● Document section:
--- begin ---

Still from Spring of Hope (2006), photo courtesy Rahimi International Films
Still from Spring of Hope (2006),
photo courtesy Rahimi International Films
Afghanistan developed a vibrant cinema industry in the 1960s and 1970s despite strong competition from Bollywood. Since 2001 several Afghan productions have attracted international attention.

Historical background

Ishq wa Dosti (‘Love and Friendship’), 1946, photo courtesy Afghan Film
Ishq wa Dosti (‘Love and Friendship’), 1946,
photo courtesy Afghan Film
The earliest record of cinema in Afghanistan dates from the reign of Amir Habibullah Khan (1901-1919), who is known to have held private film screenings in the royal palace. In 1923, his son reportedly organised the first public screening in the country, held in Paghman.
The first film produced with Afghan participation was Ishq wa Dosti (‘Love and Friendship’, 1946), directed by Rashid Latif in the Huma Film Studios in Lahore and starring Bina and Latif Nashad Malek Khel. This was followed by Qachaq Baran (‘Smugglers’, 1950) and Shab Juma (‘Friday Night’, 1950), both directed by Alil Rawnaq, and Roz Hai Doshwar (‘Difficult Days’, 1952), directed by Wali Latifi.

--- end ---

● Data excerpt:
--- begin ---

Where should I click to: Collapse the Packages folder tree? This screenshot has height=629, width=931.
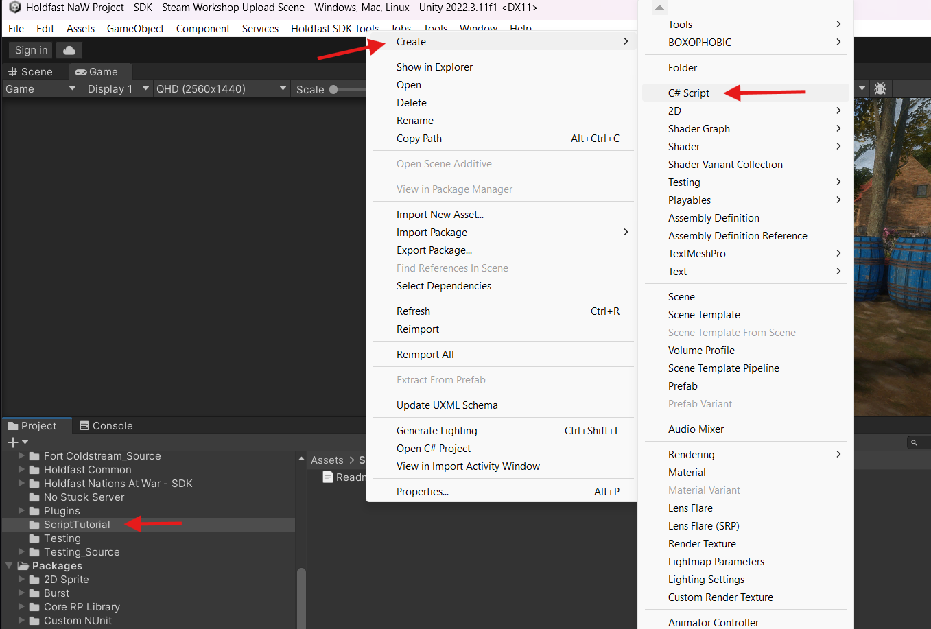[x=9, y=566]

--- end ---

● What you will do:
1 – In the text on Afghan cinema, the paragraph beginning "The first film produced with Afghan participation" names several films. List each one with its year and director.
2 – Extend the text on Afghan cinema, starting after its last sentence.

● Expected answers:
1 –
- Ishq wa Dosti (‘Love and Friendship’), 1946, directed by Rashid Latif
- Qachaq Baran (‘Smugglers’), 1950, directed by Alil Rawnaq
- Shab Juma (‘Friday Night’), 1950, directed by Alil Rawnaq
- Roz Hai Doshwar (‘Difficult Days’), 1952, directed by Wali Latifi

2 –
During the late 1950s Indian films began to dominate the commercial cinema market in Afghanistan. Among the first films to make an impact in Afghanistan was Tapan Sinha's Kabuliwallah ('The Man from Kabul', 1956) which told the story of an Afghan dry fruit seller working in India to make money to take care of his daughter.
Soon after, against a background of growing nationalism, local filmmakers emerged to produce films which identified Afghanistan as an independent nation. Afghanistan’s first home-grown feature film, Rabi’a Balkhi, was made in 1965 by Daoud Farani and A K Halil. A major box office success, it took as its subject matter the life and times of the eponymous 10th-century princess and poetess from Balkh.
In 1968, Afghan Film was founded with US support, and producing documentaries and news films which, in the absence of television, were shown in cinemas. In time, Afghan Film began producing feature films and acquired its own film laboratory and set up the National Film Archives. Despite the absence of formal training in the country for Afghan film-makers, several private studios appeared in wake of Afghan Film, including Nazir Films, Shafaq Films and Ariana Film.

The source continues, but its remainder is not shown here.